We recognize that other courts, at least intermediate
appellate courts, have decided similar cases and have indicated
that the subject matter is appropriate for judicial review. See,
e.g., Lombardo v. Lombardo, 507 N.W.2d 788, 791-92 (Mich. App.
1993) ("[J]oint custody in this state by definition means that
the parents share the decisionmaking authority with respect to
the important decisions affecting the welfare of the child, and
where the parents as joint custodians cannot agree on important
matters such as education, it is the court's duty to determine
the issue in the best interests of the child."). However, we are
convinced that the choice of school for a young child should lie
with the parents, and not with a judge.
The Alaska Legislature has expressed a policy favoring
joint custody wherever practicable. See ch. 88, ' 1, SLA 1982
("[I]t is in the public interest to encourage parents to share
the rights and responsibilities of child rearing. . . . The
legislature also finds that it is in the best interests of a
child to encourage parents to implement their own child care
agreements outside of the court setting."); Bell v. Bell, 794
P.2d 97, 99 (Alaska 1990).
This does not mean, however, that joint legal custody
is always appropriate.
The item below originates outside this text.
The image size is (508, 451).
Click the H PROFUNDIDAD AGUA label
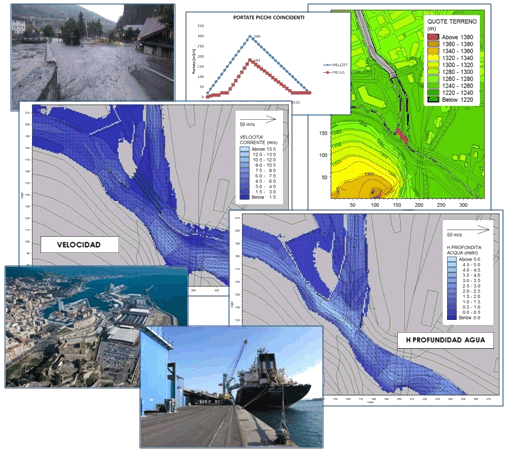pyautogui.click(x=445, y=340)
We have noted that "cooperation between
parents is essential if the arrangement is to be in the best
interests of the child." McClain, 716 P.2d at 386. Joint legal
custody is predicated upon the parents' ability to reach ultimate
agreement on the important decisions involved in child rearing.
Where the parents cannot agree on these issues, "this may
indicate a lack of the cooperation necessary for joint custody to
be successful." Id.; see also Farrell v. Farrell, 819 P.2d 896,
899 (Alaska 1991) (joint legal custody only appropriate where
parents can cooperate); Bell, 794 P.2d at 99 (same); Smith v.
Smith, 673 P.2d 282, 283 (Alaska 1983) (inability to cooperate in
making decisions furnishes sufficient basis in law for court to
reject joint custody). The submission of the choice of
kindergartens for the child to the court is indication in itself
that a joint decisionmaking arrangement is not working, at least
with respect to educational decisions.
In the future, a judge faced with a similar motion may
choose to treat it as one to modify the joint custody arrangement
with respect to educational issues, assuming the parties can
continue to agree on other issues. The court could then order
further briefing from the parties as to which parent should be
granted authority to make educational decisions. While a
judicial tribunal may be ill-equipped to decide which school a
child should attend, it is competent to decide who should decide.